Elaborating on how Floridians could foot the bill for the tax increase, Johnson states “if approved by Congress, this tax increase could mean that insurance companies purchase less protection from reinsurance companies. And if that happens, that means the multiple billions of dollars of insurance claims from multiple hurricanes could be paid solely by Florida insurance consumers, when currently that risk and cost is diversified globally.”
The full opinion piece is linked here and pasted below.

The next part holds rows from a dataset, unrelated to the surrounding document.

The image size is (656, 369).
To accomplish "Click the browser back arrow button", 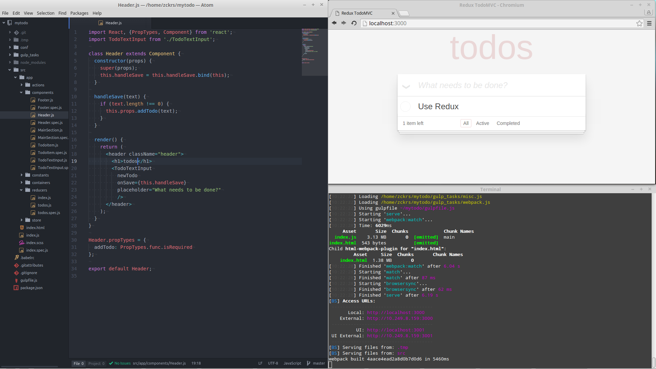I will 334,23.
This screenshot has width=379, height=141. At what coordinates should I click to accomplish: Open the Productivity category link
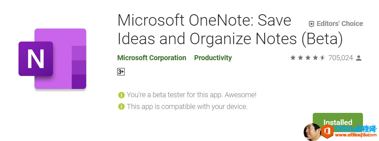pos(213,58)
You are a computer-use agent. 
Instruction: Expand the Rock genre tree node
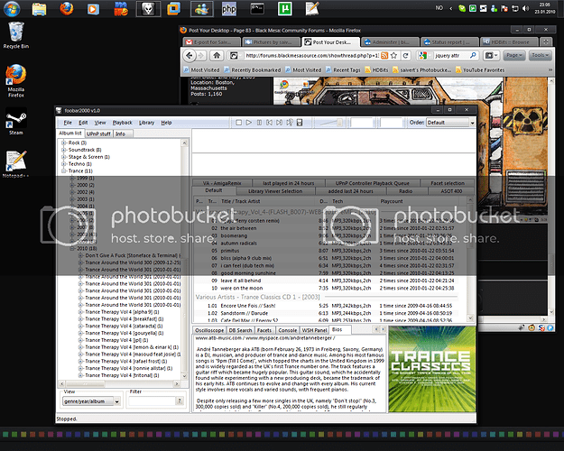(x=63, y=143)
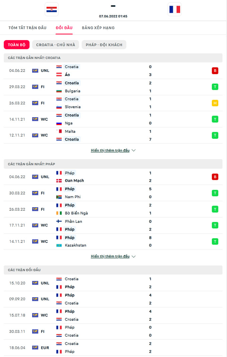
Task: Expand more matches under Croatia recent games
Action: tap(113, 150)
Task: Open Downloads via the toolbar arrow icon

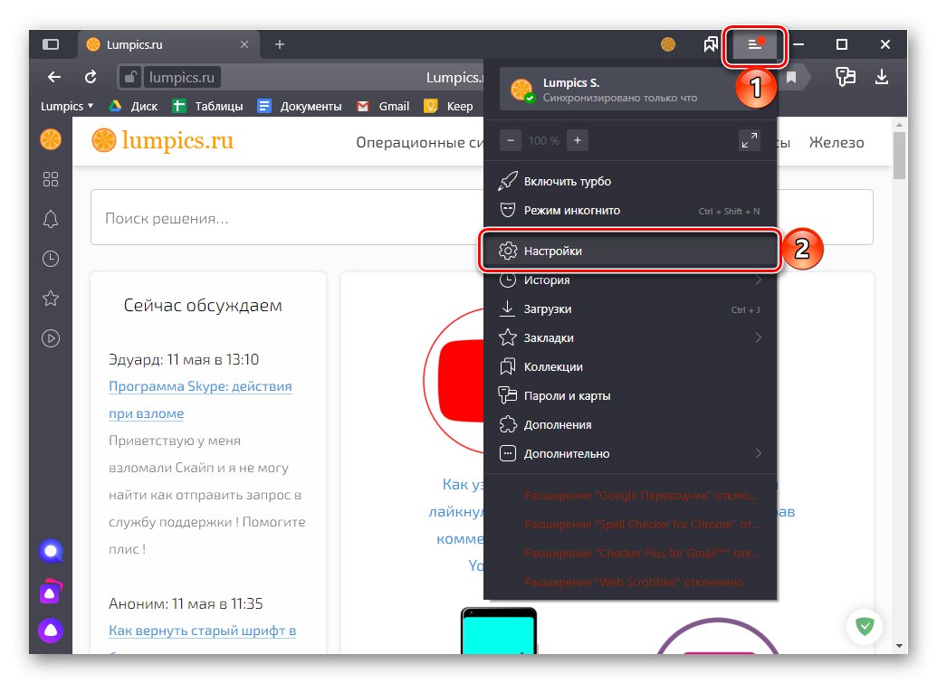Action: tap(883, 78)
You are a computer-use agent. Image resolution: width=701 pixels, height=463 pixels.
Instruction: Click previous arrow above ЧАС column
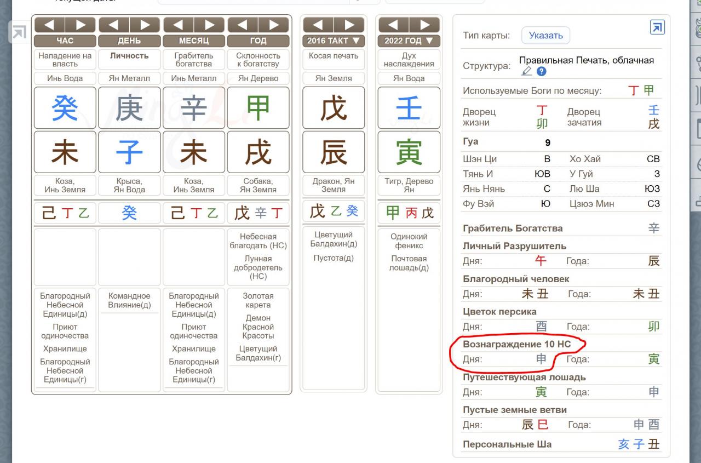pyautogui.click(x=49, y=25)
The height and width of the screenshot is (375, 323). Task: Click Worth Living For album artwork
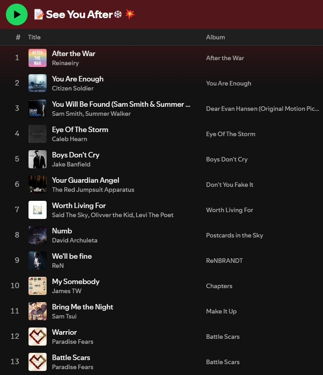pos(38,210)
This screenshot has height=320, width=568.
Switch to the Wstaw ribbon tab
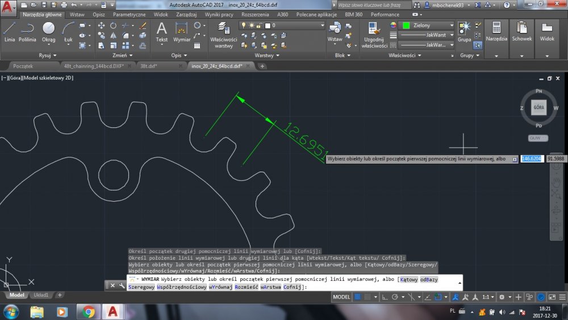pyautogui.click(x=77, y=14)
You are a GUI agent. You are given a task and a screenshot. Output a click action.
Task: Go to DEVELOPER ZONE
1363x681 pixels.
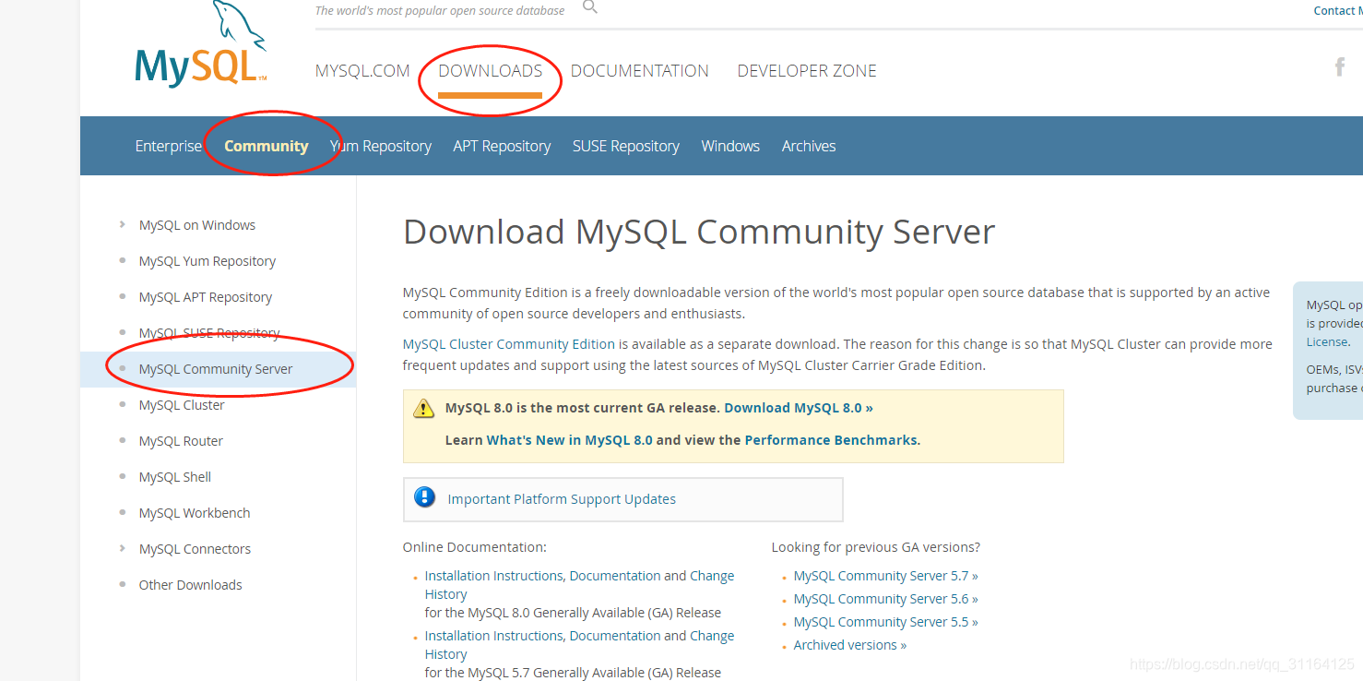pos(806,70)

Guest opinion: Tax plan amounts to hurricane tax on property insurers
By: Carolyn Johnson, Senior Director of Business, Economic Development and Innovation Policy at the Florida Chamber of Commerce
JULY 26, 2021
The “Made in America” Tax Plan being discussed in the nation’s capital is bad news for Floridians. The proposal’s intended purpose is to incentivize businesses to reinvest in the United States, but the reality is not as simplistic.
While an initiative to reinvest in the U.S. sounds like a positive move in the right direction, the reality is, Florida’s property insurance market relies on international reinsurers to shift financial risk outside of Florida. If approved, this tax proposal could impose a “hurricane tax” onto Florida property owners by driving insurance rates even higher.
Situated as a peninsula and surrounded on three sides by water, Florida bears the risk of multiple hurricanes each year and so do our residents. Though our state government leaders remain committed to finding solutions to create a healthier property insurance market, Florida’s market already faces challenges like social inflation, such as fraudulent claims and litigation, and higher premiums to reflect the inherent risk of living in a hurricane-prone area.
Unfortunately, this latest tax proposal from Washington, D.C., would be the latest nail in the coffin for Florida’s property insurance market.
Under the Stopping Harmful Inversions and Ending Low-tax Developments (SHIELD) provision, internationally based businesses would face hefty tax burdens through a global minimum tax of 15 to 21%.
According to policy think tank R-Street Institute, a preliminary analysis predicts a global minimum tax of 15% would increase Florida property insurance premiums by $639 million. On the higher end, a 21% tax rate would burden Floridians with an additional $894 million in premium costs.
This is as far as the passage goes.